(Saved entries)
%%
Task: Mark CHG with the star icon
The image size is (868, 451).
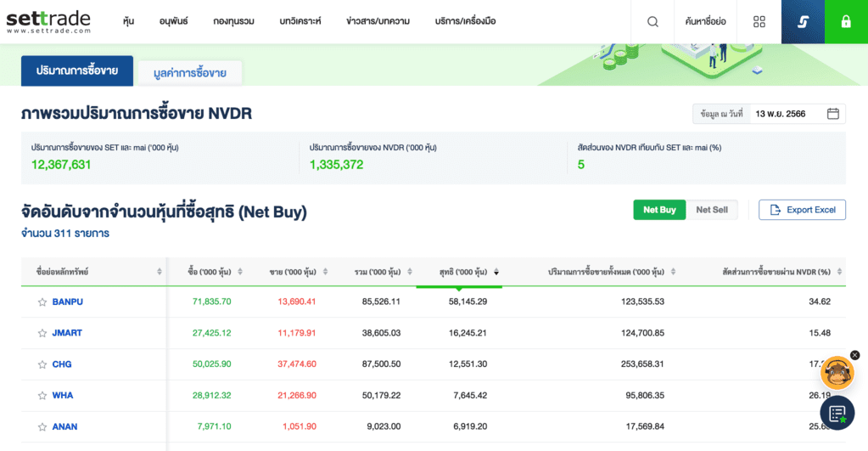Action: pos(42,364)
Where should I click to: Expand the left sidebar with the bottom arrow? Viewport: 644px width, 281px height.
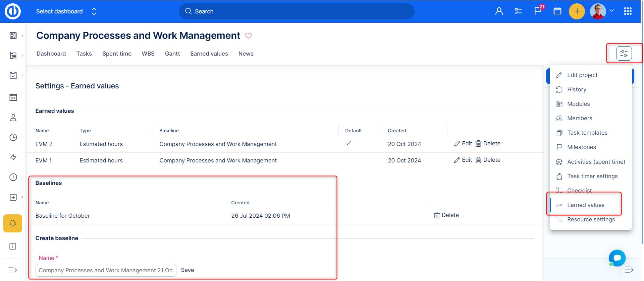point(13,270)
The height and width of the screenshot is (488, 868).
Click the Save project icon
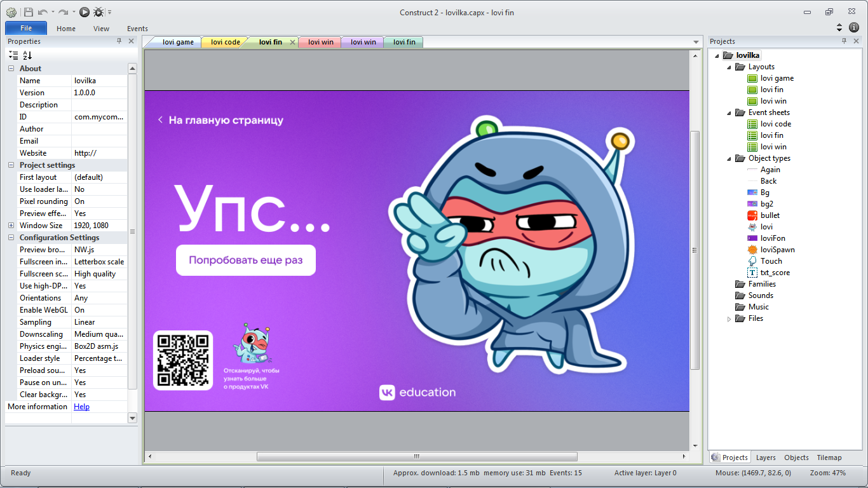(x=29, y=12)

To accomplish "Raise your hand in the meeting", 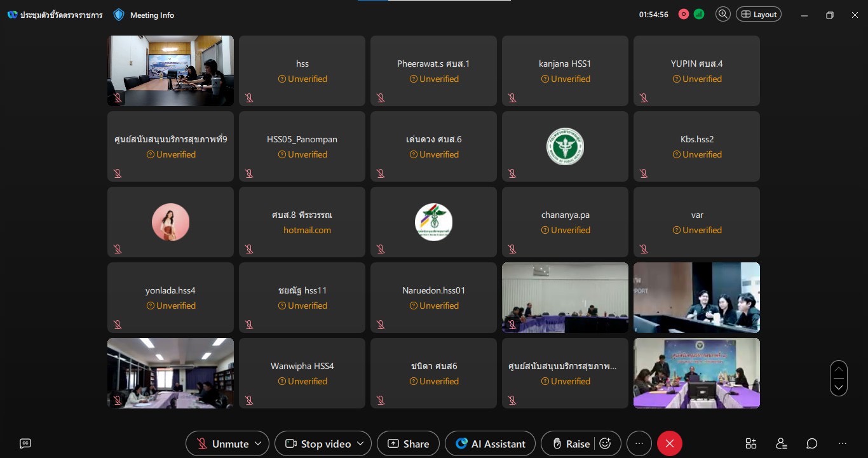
%%
*TASK STATEMENT*.
Omit the pictures, then give all the lines above again exactly.

*OUTPUT BELOW*.
Task: Mark CHG with the star icon
The image size is (868, 451).
Action: pos(42,364)
Where should I click to: Expand the left sidebar with the bottom arrow? Viewport: 644px width, 281px height.
point(13,270)
The height and width of the screenshot is (488, 868).
Click the Save project icon
(x=29, y=12)

To accomplish "Raise your hand in the meeting", 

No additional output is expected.